At that point, this looked like what many of us in AI have been waiting for — a serious attempt to move beyond static benchmarks and into something closer to real intelligence — interactive, novel environments, and compositional reasoning. Requiring systems that have to explore, act, adapt, and figure things out on the fly in real time.

Perfect! That’s exactly the direction AI needs to go, and the type of evaluation necessary to determine an agent’s ability to truly reason and learn.

I’m Denise Holt, CEO and Founder of AIX Global Innovations.

My Co-Founder and Chief Innovations Officer, Denis O, started playing around with the ARC 3 developer toolkit on March 13th, connecting our Seed IQ™ — the first Active Inference autonomy engine, an agent architecture for adaptive multi agent autonomous control over complex systems. (Prior to the official ARC-AGI 3 launch last Wednesday, there were 3 games available to play: LS20, VC33, and FT09.)

Two days later — March 15th — we had already solved all three of the available games — at top human-level performance.

100% across all 3 games.
20 out of 20 levels.
536 total actions.

That result placed us just below the top three human scores on the unverified leaderboard. All three humans had a tied score of 528.

And that’s when things started to get… interesting.

The First Sign Something Wasn't Right

We were also listed on the human leaderboard.

That didn’t make sense.

We were interacting with the games through the ARC Prize API and UI. Their system clearly recognized us on the scorecards as an agent through the API integration. There was no ambiguity in how the system was being run. And yet, our score was landing us on the human leaderboard. Could it be because of the score?
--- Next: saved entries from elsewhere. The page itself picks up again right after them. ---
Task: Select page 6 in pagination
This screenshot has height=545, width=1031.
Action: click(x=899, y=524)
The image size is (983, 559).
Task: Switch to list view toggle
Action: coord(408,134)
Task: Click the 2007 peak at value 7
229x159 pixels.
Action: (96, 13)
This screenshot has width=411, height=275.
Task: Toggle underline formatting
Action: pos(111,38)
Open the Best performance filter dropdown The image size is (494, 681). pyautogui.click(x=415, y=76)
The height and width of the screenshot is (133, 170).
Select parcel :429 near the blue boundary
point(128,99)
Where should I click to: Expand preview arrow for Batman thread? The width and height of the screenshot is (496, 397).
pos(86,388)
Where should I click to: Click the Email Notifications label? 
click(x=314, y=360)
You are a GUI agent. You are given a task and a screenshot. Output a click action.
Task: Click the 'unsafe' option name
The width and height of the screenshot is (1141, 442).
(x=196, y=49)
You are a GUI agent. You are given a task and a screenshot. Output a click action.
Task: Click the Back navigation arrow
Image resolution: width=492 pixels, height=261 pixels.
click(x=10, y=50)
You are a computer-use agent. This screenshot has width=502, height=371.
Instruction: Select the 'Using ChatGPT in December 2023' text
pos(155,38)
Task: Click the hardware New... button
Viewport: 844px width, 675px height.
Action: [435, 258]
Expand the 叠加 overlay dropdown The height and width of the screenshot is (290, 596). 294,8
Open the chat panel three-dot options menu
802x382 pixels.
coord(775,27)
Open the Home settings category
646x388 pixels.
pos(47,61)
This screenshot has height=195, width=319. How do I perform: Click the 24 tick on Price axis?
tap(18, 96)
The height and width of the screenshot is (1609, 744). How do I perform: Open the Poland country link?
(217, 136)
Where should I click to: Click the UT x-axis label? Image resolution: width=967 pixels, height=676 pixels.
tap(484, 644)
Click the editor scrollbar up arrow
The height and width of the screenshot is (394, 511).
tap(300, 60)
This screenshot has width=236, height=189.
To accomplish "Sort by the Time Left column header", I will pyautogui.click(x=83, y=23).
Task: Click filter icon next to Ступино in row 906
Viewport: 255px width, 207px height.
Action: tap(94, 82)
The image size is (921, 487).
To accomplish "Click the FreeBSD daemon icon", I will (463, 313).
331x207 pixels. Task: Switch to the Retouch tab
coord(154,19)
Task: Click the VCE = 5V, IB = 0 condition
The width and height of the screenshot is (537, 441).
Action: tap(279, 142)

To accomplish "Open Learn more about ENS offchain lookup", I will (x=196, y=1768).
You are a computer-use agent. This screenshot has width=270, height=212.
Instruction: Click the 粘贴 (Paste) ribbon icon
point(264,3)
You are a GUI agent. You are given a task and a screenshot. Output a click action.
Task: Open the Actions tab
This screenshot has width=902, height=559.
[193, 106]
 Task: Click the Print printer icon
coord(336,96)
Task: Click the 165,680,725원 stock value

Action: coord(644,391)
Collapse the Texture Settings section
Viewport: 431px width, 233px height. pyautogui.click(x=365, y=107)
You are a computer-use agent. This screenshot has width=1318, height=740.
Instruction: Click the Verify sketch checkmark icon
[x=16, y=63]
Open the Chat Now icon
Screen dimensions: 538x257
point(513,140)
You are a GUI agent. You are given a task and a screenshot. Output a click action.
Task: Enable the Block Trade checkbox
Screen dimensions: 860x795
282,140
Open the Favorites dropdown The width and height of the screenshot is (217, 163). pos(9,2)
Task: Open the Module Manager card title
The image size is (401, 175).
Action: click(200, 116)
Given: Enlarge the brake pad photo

We weren’t sure what to make of it.

But it was the first indication that what was being displayed publicly didn’t fully match what was actually happening behind the scenes.

Then Greg Reached Out

On March 16, Greg Kamradt from the ARC Prize Foundation emailed Denis directly.

He introduced himself and asked a simple question:

“How is it going so far? What’s your interest in trying it out?”

It wasn’t framed as an invitation to participate formally. It was an inquiry into how our experience was going and why we were playing.

Denis responded thoughtfully, explaining that what we are building with Seed IQ™ is fundamentally different from typical deep learning systems. That our system is built on Active Inference and physics driven dynamics. It operates through adaptive, multiagent autonomous control (AMAC) where agents maintain and update structured beliefs about the environment in real time through “adaptive, stateful control and coordinated planning,” rather than relying on pattern matching or training-based inference.

We also made something very clear from the outset.

“We are a serious contender here, but we operate with a proprietary patent-pending tech stack, so we cannot participate in any setup that requires exposing source code or internal implementation details.” — Denis O.

So we proposed an alternative…

A sealed or remote evaluation setup where:

we submit outputs or run remotely
our code remains private
results are verifiable on their side

The response we received from Greg was straightforward: that option didn’t currently exist.

In the meantime, our very strange position on the “human” leaderboard was shifting. Other entries were suddenly appearing above us with better scores that were dated weeks prior to us. Yet, they weren’t showing on this leaderboard in the first few days of us playing the games. It was like entries were suddenly being added.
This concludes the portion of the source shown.